Entries for pointing at words and elements:
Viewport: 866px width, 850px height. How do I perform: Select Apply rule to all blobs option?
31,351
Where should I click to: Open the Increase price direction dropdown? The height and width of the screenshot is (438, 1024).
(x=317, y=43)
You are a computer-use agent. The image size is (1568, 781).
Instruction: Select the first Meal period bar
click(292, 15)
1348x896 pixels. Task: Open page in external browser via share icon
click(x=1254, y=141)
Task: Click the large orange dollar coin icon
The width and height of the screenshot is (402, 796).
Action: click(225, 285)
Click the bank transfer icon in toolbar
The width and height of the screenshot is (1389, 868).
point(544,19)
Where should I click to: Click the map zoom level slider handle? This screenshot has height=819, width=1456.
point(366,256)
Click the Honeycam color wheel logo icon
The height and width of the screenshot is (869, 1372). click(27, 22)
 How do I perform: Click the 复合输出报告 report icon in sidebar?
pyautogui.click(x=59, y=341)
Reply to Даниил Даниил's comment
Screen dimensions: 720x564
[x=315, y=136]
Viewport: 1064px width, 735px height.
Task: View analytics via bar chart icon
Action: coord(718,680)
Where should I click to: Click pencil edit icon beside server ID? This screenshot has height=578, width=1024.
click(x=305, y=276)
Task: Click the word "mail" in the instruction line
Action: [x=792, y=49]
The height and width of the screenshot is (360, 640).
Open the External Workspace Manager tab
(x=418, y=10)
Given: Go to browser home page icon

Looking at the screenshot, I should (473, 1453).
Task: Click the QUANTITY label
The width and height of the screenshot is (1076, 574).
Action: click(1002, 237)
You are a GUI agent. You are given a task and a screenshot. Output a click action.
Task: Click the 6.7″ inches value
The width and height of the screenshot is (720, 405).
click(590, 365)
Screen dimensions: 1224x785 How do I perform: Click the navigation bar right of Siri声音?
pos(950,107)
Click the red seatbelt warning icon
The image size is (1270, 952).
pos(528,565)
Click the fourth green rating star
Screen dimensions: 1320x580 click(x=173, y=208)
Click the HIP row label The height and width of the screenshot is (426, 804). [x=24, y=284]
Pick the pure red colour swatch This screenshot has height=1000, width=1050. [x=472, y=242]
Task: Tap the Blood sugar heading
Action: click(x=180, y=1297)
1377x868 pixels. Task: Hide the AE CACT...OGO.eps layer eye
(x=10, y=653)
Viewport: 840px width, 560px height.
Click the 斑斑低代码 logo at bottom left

# Short exercise
Reproduce all of the records above line for line, changing nothing.

# The reply
Viewport: 866px width, 850px height. How do I perform: Select Apply rule to all blobs option?
31,351
Where should I click to: Open the Increase price direction dropdown? The height and width of the screenshot is (438, 1024).
(x=317, y=43)
You are a computer-use agent. The image size is (1568, 781).
Instruction: Select the first Meal period bar
click(292, 15)
1348x896 pixels. Task: Open page in external browser via share icon
click(x=1254, y=141)
Task: Click the large orange dollar coin icon
The width and height of the screenshot is (402, 796).
Action: click(225, 285)
Click the bank transfer icon in toolbar
The width and height of the screenshot is (1389, 868).
point(544,19)
Where should I click to: Click the map zoom level slider handle? This screenshot has height=819, width=1456.
point(366,256)
Click the Honeycam color wheel logo icon
The height and width of the screenshot is (869, 1372). click(27, 22)
 How do I perform: Click the 复合输出报告 report icon in sidebar?
pyautogui.click(x=59, y=341)
Reply to Даниил Даниил's comment
Screen dimensions: 720x564
[x=315, y=136]
Viewport: 1064px width, 735px height.
Task: View analytics via bar chart icon
Action: coord(718,680)
Where should I click to: Click pencil edit icon beside server ID? This screenshot has height=578, width=1024.
click(x=305, y=276)
Task: Click the word "mail" in the instruction line
Action: [x=792, y=49]
The height and width of the screenshot is (360, 640).
Open the External Workspace Manager tab
(x=418, y=10)
Given: Go to browser home page icon

Looking at the screenshot, I should (473, 1453).
Task: Click the QUANTITY label
The width and height of the screenshot is (1076, 574).
Action: click(1002, 237)
You are a GUI agent. You are given a task and a screenshot. Output a click action.
Task: Click the 6.7″ inches value
The width and height of the screenshot is (720, 405).
click(590, 365)
Screen dimensions: 1224x785 How do I perform: Click the navigation bar right of Siri声音?
pos(950,107)
Click the red seatbelt warning icon
The image size is (1270, 952).
pos(528,565)
Click the fourth green rating star
Screen dimensions: 1320x580 click(x=173, y=208)
Click the HIP row label The height and width of the screenshot is (426, 804). [x=24, y=284]
Pick the pure red colour swatch This screenshot has height=1000, width=1050. [x=472, y=242]
Task: Tap the Blood sugar heading
Action: click(x=180, y=1297)
1377x868 pixels. Task: Hide the AE CACT...OGO.eps layer eye
(x=10, y=653)
Viewport: 840px width, 560px height.
Click the 斑斑低代码 logo at bottom left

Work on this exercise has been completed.